Reproduce every line of the rows from the one containing "How do I perform: Toggle" down to the end of the rows.

════════════════

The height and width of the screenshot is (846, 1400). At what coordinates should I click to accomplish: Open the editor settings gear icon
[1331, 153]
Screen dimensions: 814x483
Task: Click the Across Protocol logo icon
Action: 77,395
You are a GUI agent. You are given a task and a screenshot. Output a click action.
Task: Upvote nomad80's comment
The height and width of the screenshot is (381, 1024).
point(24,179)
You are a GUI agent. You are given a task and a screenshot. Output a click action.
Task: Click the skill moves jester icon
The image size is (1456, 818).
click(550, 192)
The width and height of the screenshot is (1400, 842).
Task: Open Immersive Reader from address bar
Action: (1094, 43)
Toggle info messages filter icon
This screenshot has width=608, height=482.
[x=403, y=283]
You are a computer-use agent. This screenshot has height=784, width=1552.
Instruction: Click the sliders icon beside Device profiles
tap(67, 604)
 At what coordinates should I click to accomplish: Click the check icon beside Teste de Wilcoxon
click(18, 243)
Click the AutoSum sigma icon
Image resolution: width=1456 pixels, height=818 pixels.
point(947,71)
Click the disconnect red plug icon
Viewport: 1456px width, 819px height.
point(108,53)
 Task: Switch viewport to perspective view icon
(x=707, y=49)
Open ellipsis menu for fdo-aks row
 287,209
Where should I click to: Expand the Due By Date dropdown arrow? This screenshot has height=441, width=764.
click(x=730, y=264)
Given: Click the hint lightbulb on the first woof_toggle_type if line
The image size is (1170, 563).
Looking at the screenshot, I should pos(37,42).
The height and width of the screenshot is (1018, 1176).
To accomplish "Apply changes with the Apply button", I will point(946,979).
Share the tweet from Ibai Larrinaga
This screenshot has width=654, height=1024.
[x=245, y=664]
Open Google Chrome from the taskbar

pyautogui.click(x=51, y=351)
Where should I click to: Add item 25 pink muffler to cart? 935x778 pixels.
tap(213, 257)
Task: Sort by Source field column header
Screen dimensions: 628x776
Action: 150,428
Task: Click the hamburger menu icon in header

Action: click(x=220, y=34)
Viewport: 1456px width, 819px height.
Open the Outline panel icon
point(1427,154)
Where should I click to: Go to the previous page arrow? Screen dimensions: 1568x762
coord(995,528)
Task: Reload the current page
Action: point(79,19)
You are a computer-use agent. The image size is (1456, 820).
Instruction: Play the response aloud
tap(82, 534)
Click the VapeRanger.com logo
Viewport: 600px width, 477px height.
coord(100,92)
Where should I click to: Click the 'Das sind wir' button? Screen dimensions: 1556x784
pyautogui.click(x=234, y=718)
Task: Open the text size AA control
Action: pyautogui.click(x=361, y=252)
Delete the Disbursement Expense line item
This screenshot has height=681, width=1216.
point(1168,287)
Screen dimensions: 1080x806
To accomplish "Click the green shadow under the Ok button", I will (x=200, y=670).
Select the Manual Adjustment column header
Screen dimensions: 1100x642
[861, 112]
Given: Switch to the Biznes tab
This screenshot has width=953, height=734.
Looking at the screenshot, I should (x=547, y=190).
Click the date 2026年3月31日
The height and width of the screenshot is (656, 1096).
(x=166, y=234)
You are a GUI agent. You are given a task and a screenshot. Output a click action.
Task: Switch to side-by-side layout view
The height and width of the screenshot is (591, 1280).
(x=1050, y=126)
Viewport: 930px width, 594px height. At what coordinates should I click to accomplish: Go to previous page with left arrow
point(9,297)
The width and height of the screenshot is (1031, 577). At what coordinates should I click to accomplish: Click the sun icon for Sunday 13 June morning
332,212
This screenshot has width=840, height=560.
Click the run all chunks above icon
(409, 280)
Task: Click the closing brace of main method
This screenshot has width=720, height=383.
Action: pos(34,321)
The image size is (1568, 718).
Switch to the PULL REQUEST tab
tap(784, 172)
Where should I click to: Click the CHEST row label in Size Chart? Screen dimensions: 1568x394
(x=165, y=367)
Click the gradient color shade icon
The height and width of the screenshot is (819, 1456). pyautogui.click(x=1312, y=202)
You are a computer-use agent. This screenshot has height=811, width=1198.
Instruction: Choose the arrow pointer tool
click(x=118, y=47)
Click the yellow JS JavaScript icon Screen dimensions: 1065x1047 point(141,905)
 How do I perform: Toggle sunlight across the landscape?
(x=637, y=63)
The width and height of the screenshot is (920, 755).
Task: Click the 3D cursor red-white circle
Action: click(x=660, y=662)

════════════════

**ANSWER TO THE TASK**
 How do I perform: Toggle sunlight across the landscape?
(x=637, y=63)
The width and height of the screenshot is (920, 755).
Task: Click the 3D cursor red-white circle
Action: click(x=660, y=662)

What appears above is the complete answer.